Zahnplastik

[843] Zahnplastik, die namentlich bei vielen Naturvölkern übliche Bearbeitung der Zähne, um dem Gebiß ein teils fürchterliches, teils für schön gehaltenes Ansehen zu geben. Viele Völker, namentlich Afrikas und Australiens, lassen sich die obern oder untern Vorderzähne mehr oder weniger vollständig ausziehen oder ausschlagen. In Polynesien kommt das Ausziehen einzelner Zähne als Trauerverstümmelung (s. d.) vor, die Frauen von Lapong lassen sie bis zum Zahnfleisch wegschleifen. Bei den Negern und Malaien ist Zahnfeilung, d. h. Zuspitzung der vordern Zähne, die entweder ganz spitz wie Reptilzähne oder als abgestumpfte Pyramiden behandelt werden, üblich.
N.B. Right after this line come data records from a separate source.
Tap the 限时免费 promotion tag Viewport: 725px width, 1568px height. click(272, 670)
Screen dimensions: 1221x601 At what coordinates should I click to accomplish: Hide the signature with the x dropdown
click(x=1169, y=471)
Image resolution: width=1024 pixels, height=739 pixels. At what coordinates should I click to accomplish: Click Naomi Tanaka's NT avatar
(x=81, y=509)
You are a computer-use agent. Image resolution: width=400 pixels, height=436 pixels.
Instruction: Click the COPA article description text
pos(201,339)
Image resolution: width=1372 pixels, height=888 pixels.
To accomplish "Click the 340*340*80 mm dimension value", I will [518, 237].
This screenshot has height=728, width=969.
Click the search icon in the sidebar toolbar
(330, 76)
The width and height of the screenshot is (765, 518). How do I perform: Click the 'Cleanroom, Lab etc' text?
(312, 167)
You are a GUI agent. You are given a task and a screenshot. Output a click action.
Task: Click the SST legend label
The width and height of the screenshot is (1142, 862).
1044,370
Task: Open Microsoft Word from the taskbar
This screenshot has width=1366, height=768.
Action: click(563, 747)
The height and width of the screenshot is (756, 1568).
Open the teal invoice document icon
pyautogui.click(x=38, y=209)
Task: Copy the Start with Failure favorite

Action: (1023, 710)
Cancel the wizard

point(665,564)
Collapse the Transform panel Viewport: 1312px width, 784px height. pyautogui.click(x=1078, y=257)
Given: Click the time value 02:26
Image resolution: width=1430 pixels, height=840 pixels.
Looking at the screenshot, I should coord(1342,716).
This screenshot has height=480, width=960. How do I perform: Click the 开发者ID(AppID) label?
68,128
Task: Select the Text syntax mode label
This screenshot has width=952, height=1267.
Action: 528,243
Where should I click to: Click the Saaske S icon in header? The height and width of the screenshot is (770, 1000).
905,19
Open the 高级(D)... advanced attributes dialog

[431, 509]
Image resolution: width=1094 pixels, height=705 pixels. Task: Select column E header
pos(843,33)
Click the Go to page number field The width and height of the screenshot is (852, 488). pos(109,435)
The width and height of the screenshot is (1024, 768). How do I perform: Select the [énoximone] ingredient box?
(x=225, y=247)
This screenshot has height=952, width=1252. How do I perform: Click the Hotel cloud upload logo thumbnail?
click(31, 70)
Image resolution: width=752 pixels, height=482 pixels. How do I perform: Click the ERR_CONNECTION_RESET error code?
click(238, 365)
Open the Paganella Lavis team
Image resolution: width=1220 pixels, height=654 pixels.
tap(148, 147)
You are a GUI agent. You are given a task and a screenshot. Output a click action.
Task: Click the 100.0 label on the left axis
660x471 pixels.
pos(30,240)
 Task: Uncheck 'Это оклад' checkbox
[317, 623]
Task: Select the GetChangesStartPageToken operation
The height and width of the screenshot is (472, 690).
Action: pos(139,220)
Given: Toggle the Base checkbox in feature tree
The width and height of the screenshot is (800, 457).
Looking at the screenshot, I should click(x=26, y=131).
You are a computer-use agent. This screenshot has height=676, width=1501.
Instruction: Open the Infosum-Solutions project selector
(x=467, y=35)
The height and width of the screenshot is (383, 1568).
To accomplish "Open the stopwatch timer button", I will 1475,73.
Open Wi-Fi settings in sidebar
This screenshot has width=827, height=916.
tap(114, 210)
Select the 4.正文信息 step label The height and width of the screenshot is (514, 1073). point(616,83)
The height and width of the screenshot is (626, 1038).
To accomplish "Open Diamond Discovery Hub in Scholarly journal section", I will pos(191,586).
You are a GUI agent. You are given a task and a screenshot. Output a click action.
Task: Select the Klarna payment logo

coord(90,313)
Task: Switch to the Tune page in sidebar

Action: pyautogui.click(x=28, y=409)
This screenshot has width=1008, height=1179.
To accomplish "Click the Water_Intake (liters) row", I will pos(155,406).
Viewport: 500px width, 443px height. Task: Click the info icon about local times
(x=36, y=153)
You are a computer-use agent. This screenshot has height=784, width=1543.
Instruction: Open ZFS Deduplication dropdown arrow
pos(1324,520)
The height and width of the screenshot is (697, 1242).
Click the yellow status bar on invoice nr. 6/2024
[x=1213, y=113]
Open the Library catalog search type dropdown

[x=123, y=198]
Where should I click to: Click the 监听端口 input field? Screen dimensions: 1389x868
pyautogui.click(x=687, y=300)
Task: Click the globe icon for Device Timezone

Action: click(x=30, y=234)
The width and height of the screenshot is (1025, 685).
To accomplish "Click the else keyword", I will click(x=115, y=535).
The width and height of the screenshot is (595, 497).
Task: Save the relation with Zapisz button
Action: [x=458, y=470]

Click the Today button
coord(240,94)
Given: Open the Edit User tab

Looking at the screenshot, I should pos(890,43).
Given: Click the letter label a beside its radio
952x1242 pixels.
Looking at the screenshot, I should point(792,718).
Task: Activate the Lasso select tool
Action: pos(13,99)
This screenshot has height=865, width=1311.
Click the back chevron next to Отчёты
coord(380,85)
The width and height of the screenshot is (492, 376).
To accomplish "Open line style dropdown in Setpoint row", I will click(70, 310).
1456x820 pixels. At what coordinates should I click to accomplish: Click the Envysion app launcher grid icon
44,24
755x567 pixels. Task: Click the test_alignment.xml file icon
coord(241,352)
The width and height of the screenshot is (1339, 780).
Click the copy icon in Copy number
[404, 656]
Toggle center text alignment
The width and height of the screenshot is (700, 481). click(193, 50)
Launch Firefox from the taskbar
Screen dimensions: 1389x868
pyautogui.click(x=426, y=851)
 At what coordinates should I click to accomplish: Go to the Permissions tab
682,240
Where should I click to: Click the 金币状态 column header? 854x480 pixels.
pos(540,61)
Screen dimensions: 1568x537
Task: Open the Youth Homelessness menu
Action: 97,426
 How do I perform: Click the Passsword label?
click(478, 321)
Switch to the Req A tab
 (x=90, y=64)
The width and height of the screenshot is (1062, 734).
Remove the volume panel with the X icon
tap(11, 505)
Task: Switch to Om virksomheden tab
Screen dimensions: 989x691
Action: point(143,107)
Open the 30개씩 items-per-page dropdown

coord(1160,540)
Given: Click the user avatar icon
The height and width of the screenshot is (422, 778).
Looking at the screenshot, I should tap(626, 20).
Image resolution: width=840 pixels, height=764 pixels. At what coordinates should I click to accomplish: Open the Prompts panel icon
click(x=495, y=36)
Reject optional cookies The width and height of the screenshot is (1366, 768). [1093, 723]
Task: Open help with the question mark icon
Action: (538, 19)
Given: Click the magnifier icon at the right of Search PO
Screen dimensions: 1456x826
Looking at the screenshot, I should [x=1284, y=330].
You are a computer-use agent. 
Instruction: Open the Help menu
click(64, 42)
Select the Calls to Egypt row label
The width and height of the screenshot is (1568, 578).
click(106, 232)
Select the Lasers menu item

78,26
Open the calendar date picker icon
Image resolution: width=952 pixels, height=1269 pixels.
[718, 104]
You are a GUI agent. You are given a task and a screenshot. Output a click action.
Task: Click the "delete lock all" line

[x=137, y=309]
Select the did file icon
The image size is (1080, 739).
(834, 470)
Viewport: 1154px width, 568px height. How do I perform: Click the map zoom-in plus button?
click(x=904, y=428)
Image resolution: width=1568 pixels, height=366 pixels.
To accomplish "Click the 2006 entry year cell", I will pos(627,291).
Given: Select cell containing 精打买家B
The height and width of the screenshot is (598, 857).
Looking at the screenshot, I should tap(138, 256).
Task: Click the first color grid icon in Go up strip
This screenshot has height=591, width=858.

Auf den Sundainseln färbt man dann die abgeschliffenen Seitenflächen der Zähne schwarz (Iherings Relieffeilung); die Bantuvölker schleifen sich Einkerbungen wie die Zähne einer Säge aus. Auf Borneo und Celebes, früher auch auf den Philippinen, bohrte man in die Vorderzähne je ein Loch und verzierte es mit einem blinkenden Goldknopf, in Amerika auch mit eingesetzten Edelsteinen. Die Z. wird häufig in Verbindung mit den Pubertätszeremonien (s. Pubertät), manchmal erst bei oder nach der Verheiratung vorgenommen, zuweilen auch an Totenschädeln. Blumenbach beobachtete auch ägyptische Mumien mit spitzgefeilten Zähnen. In Amerika ist die Z. größtenteils verschwunden. Vgl. Zahnfärbung und Trauerverstümmelung; ferner H. v. Ihering. Die künstliche Deformierung der Zähne (in der »Zeitschrift für Ethnologie«, Bd. 14, Berl. 1882); Zintgrass, Künstliche Deformierung der Zähne im untern Kongogebiet (ebenda, Bd. 18, 1886); Schröder, Die künstliche Deformation des Gebisses (Greifsw. 1906); Schurtz, Urgeschichte der Kultur (Leipz. 1900) und Uhle, Die ethnologische Bedeutung der malaiischen Zahnfeilung (Berl. 1887).

Quelle:
Meyers Großes Konversations-Lexikon, Band 20. Leipzig 1909, S. 843.